Bank On 2.0 Launched Nationally
The JPMorgan Chase Foundation and the Cities for Financial Empowerment (CFE) Fund announced the creation of Bank On 2.0, a new effort to create a unified, national approach to delivering safe, affordable banking products and services to low-income and underbanked people through municipal programs across the country like Bank On Chicago. The JPMorgan Chase Foundation’s $1.15 million seed funding commitment is a two-year grant that will complement the CFE Fund’s raising of matching funds from other partner organizations, including other financial institutions.

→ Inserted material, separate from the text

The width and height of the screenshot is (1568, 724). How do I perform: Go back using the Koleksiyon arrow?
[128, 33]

Bank On 2.0 will build on the grassroots success of a wide array of Bank On and related banking access programs in cities across the country, like Chicago, San Francisco and Seattle. Bank On 2.0 aims to identify best practices and build a national, evidence-based strategy that will help people, who might otherwise be subject to costly alternative financial services, access basic, safe, and affordable bank services. The ultimate goal is to create a national approach and infrastructure that includes products, services, best practices, resources and other technical assistance that will facilitate local municipal efforts to connect unbanked and under-banked residents to safe and affordable mainstream banking services.

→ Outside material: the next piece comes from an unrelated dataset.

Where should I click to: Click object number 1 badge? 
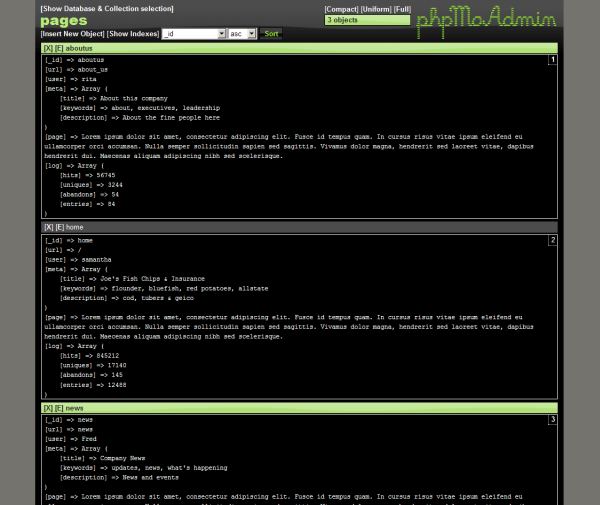point(552,60)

Community Organization Input
Bank On 2.0 has the potential to bring safer and more accessible banking products to the millions of un/underbanked in the United States and Illinois. Currently the hundreds of municipal and state Bank On initiatives across the country feature different checking account requirements, varying levels of financial and community support, and have yielded varying degrees of success and failure. The common thread in successful and dynamic Bank On initiatives has been an engaged group of local community organization partners. Community organizations understand local unbanked populations because they directly serve them. They know which checking account fees and barriers to access lead those who are unbanked to choose check cashers over financial institutions. With a hand in the unbanked community, they are a trusted voice for someone to learn about safer checking account options. The support, commitment, and presence of community organizations in their local Bank On initiative's decision making process is often the deciding factor of whether or not that initiative is successful. IABG encourages the Bank On 2.0 national initiatve tp actively seek input and feedback from community organizations participating in their own local Bank On initiatives. Furthermore, IABG recommends that these community organizations have a presence in Bank On 2.0 equal to that of financial institutions.
Strong Product Recommendations are Necessary
Earlier this year IABG convened community partners participating in the Bank On Chicago initiative on how to make Bank On Chicago approved checking accounts safer, more accessible, and with lower fees. A list of recommendations, informed and supported by those who directly serve the un- and under-banked in Chicago, have since been presented to the City of Chicago Treasurer Stephanie Neely who manages the Bank On Chicago initiative. We recommend that the Bank On 2.0 initiative adopt a similar strategy of soliciting input from the nonprofit asset building advocacy, policy, and direct service provider field on product requirement specifics. Bank On 2.0 can be an opportunity to adopt strong standards for the banking products offered by participating Bank On financial institutions to enhance local Bank On efforts to provide safer, cheaper, and more accessible bank services to their communities.